Marketing Doesn’t Need More Channels. It Needs Better Decisions.
8min • Last updated on Dec 8, 2025

Oussama Ghanmi
Founder, CEO, and CPO
Most of what we call “AI marketing” today is still just fancy plumbing.
We automate exports, orchestrate triggers, add another layer of scoring, wrap it with a nicer UI — and hope that somewhere inside all this machinery, intelligence will emerge. But the truth is simple: the next generation of marketing won’t be built on campaigns. It will be built on systems that can decide.
For years, we believed a reassuring story.
If we could centralize our data, build a Customer 360, plug in a CDP, and connect the right channels, the outcomes would follow. Personalization would scale. Retention would improve. AI would finally have something to “work with”.
Fast-forward to today.
Most companies now have a modern warehouse. Many have a CDP layered on top. Almost everyone has a stack that keeps growing — new channels, new journeys, new tools. And yet one question remains surprisingly hard to answer:
“Given everything we know about this person, what should we do next — right now — and what is the expected impact?”
This is no longer a data collection problem. It’s not a tooling problem either.
It’s a decision problem.
That gap — between tracking everything and deciding intelligently — is where modern marketing stalls. And as AI becomes embedded in every part of the stack, that gap becomes impossible to ignore.
AI doesn’t expose weak data. It exposes weak decision systems.
And that’s exactly where the shift begins.

SUPPLIED DATA:
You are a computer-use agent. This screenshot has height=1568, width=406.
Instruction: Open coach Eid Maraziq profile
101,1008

...

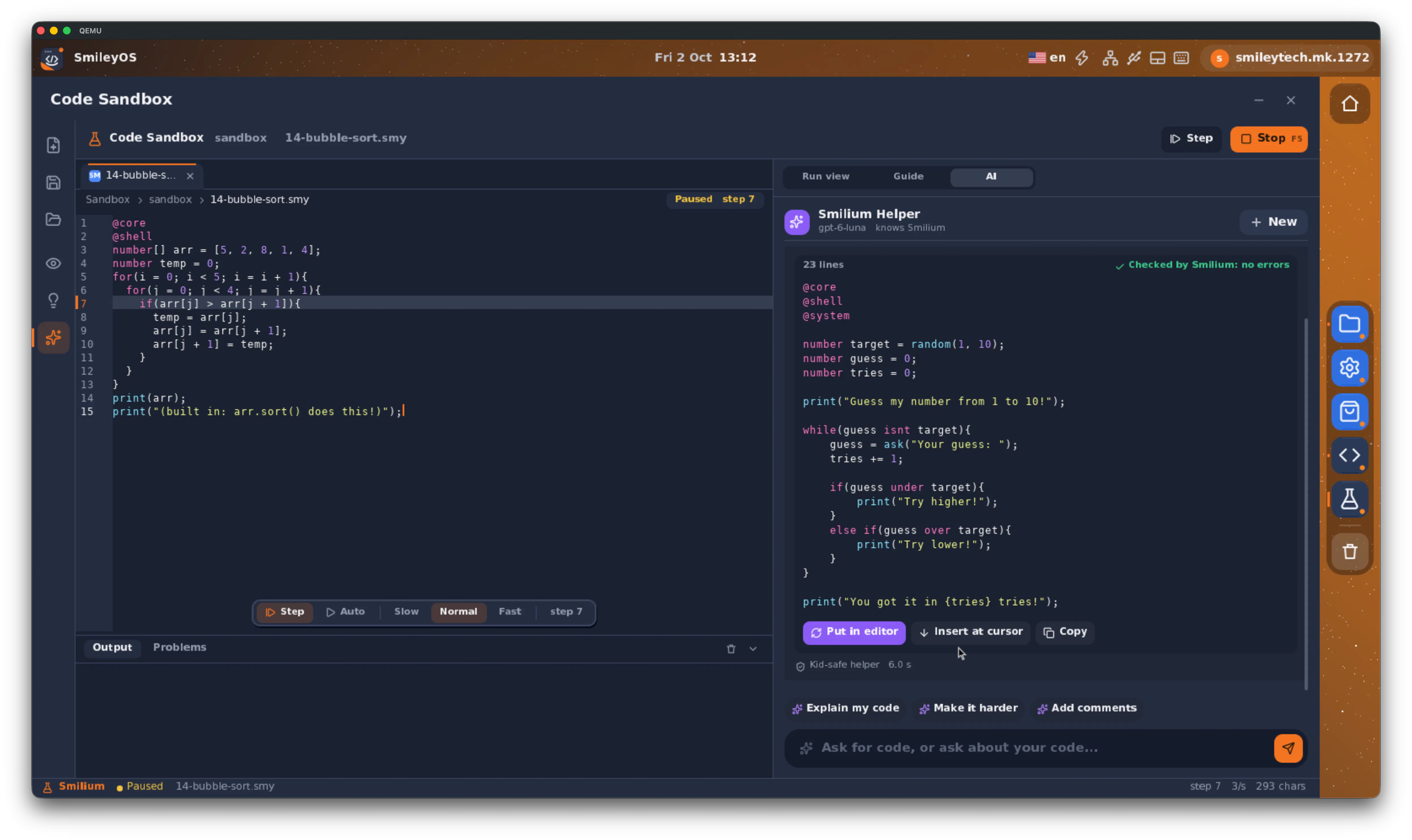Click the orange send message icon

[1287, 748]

...

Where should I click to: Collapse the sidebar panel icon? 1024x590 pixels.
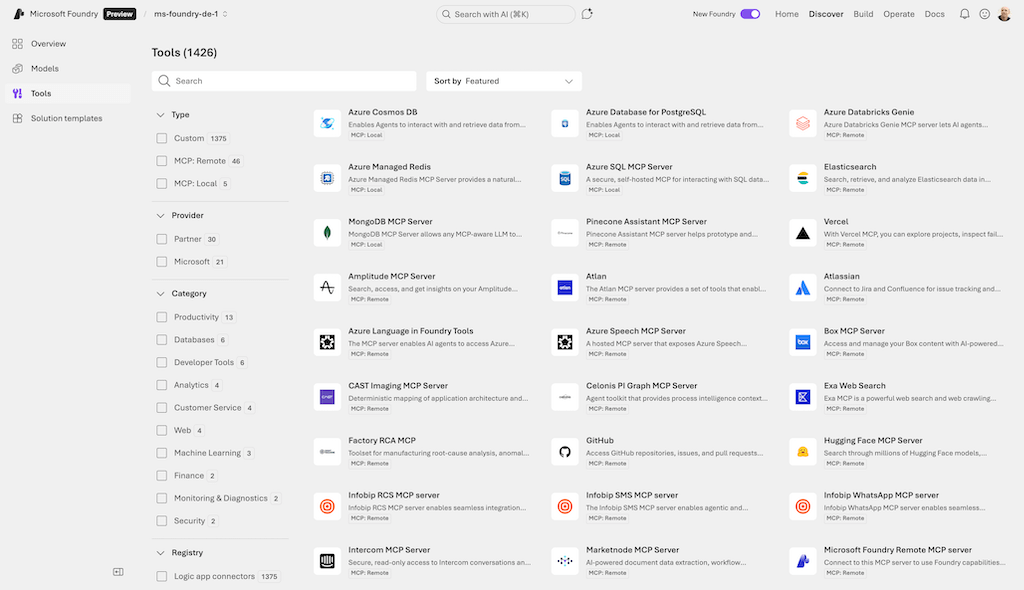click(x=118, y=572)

GOAL OF THE EXERCISE: Reproduce the marketing decisions article word for word, in its entirety. Rely solely on the text for what comes next.

EXERCISE ANSWER:
Marketing Doesn’t Need More Channels. It Needs Better Decisions.
8min • Last updated on Dec 8, 2025

Oussama Ghanmi
Founder, CEO, and CPO
Most of what we call “AI marketing” today is still just fancy plumbing.
We automate exports, orchestrate triggers, add another layer of scoring, wrap it with a nicer UI — and hope that somewhere inside all this machinery, intelligence will emerge. But the truth is simple: the next generation of marketing won’t be built on campaigns. It will be built on systems that can decide.
For years, we believed a reassuring story.
If we could centralize our data, build a Customer 360, plug in a CDP, and connect the right channels, the outcomes would follow. Personalization would scale. Retention would improve. AI would finally have something to “work with”.
Fast-forward to today.
Most companies now have a modern warehouse. Many have a CDP layered on top. Almost everyone has a stack that keeps growing — new channels, new journeys, new tools. And yet one question remains surprisingly hard to answer:
“Given everything we know about this person, what should we do next — right now — and what is the expected impact?”
This is no longer a data collection problem. It’s not a tooling problem either.
It’s a decision problem.
That gap — between tracking everything and deciding intelligently — is where modern marketing stalls. And as AI becomes embedded in every part of the stack, that gap becomes impossible to ignore.
AI doesn’t expose weak data. It exposes weak decision systems.
And that’s exactly where the shift begins.